Extract to read:
That's why I asked whether you had also documented these cases, because
they are potentially or likely unsafe.
> > IOW, it would be preferable to give such cases an "incorrectsync" tag
> > or similar
> For this situation, I'd use xguargs, although I wouldn't mark feof as
> MT-Unsafe, because, well, it really isn't; it's combining it with other
> calls in MT-Unsafe ways that would be, and one way to perform such
> combination is to perform this sort of unexpected inlining that LTO on a
> static glibc might end up performing.
Can you elaborate?
> >> A number of very small functions (feof comes to mind) are safe in
> >> spite of avoiding synchronization primitives because we assume they
> >> won't be inlined. What makes them safe currently is their single
> >> access to a single word;
> > I wouldn't say that they are safe. First, what non-inlining gives us is
> > that we get a (hopefully) high likelihood that the code that the
> > compiler will generate is similar to the code it would generate for an
> > atomic access with relaxed memory order. Having this high likelihood
> > might be fine for now, but I think it would be better to change this to
> > atomic memory accesses eventually.
> I agree. But it doesn't follow from this that they are not safe as they
> are, does it?
Is "high likelihood" sufficient for you? We don't have tests for this,
so we don't really know that they are safe, right?
> Now let's see whether the second argument accomplishes
> > Second, accesses with relaxed memory order are often not sufficient to
> > produce sequential consistency. Thus, on weak-memory-model
> > architectures, we can't anymore guarantee equivalence of a
> > multi-threaded execution of MT-Safe functions to some sequential
> > execution of the same functions; we just don't get a total order that
> > programmers can reason more easily about.

Given material:
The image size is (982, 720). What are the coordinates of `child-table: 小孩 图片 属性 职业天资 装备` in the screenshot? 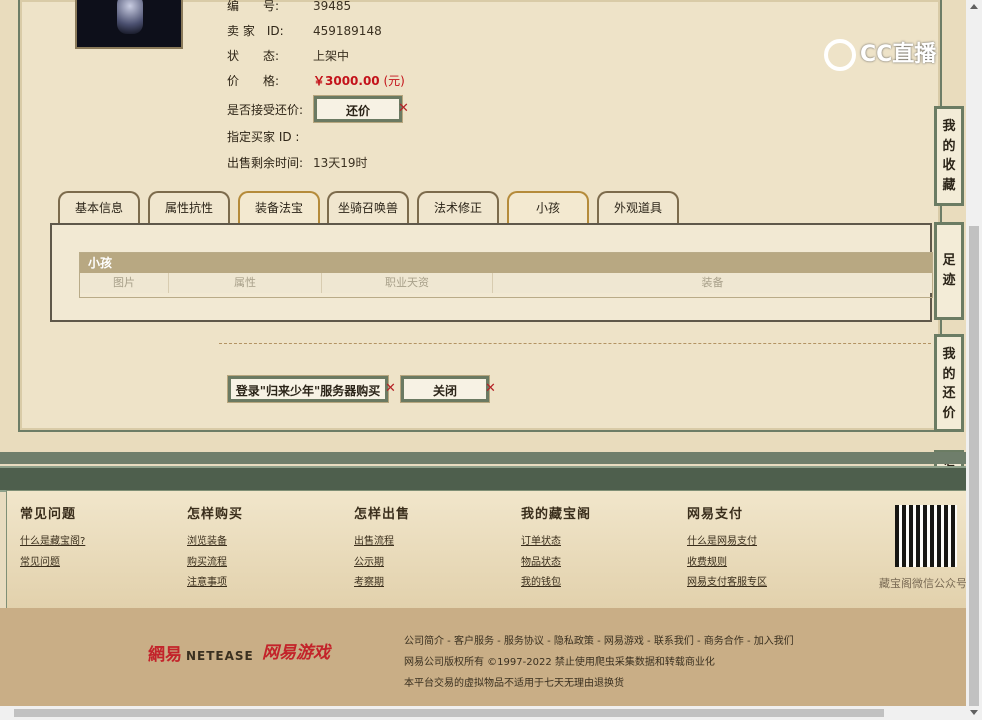 It's located at (506, 275).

Work item:
Write the next part of the email exchange on glibc thread safety, picking up after its final line. The material above stands apart from the email exchange on glibc thread safety.

Your response:
> Ok, this gets closer. So, my counter-argument, when it comes
> specifically to feof, is that it's ok if we get outdated information
> because, well, without synchronization, you risk getting outdated
> information, and there's no standard-mandated synchronization in feof.
> If you want to ensure you get up-to-date access, you perform additional
> synchronization, just like you would if you wanted to ensure that two
> operations on a stream are performed without intervening, conflicting
> operations on the same stream.
Whether your argument holds or not depends on your definition of
MT-Safety. I very much believe that a large number of people will
expect that MT-Safety means something along the lines of sequential
consistency (even if they won't call it that way). Meaning that you get
executions that are consistent with "some" sequential execution of the
same functions. Relaxed atomic accesses often don't give you this
(If anyone isn't clear on what the difference is, or disagrees that
there is a difference, please speak up and I will elaborate.)
You seem to have based your MT-Safety properties on a weaker set of
guarantees. But this isn't explained anywhere in the docs.
I'm aware that we postponed the discussion of how the standard should
define MT-Safety. Nonetheless, as I said quite a while ago, as soon as
we document something that we want people to understand properly, we
must give a sufficiently detailed definition of what *we* mean when we
The two short-term solutions that I see are that we either (1) give a
weak definition of MT-Safety or (2) make the MT-Safe functions that
don't use locks or such (and, in particular, just non-atomic accesses;
or employ order-breaking caching) MT-Unsafe because they don't provide
the stronger ordering guarantees.
Also, how should a user expect that feof doesn't have synchronization,
as you call it (what do you mean precisely?)? It's marked MT-Safe.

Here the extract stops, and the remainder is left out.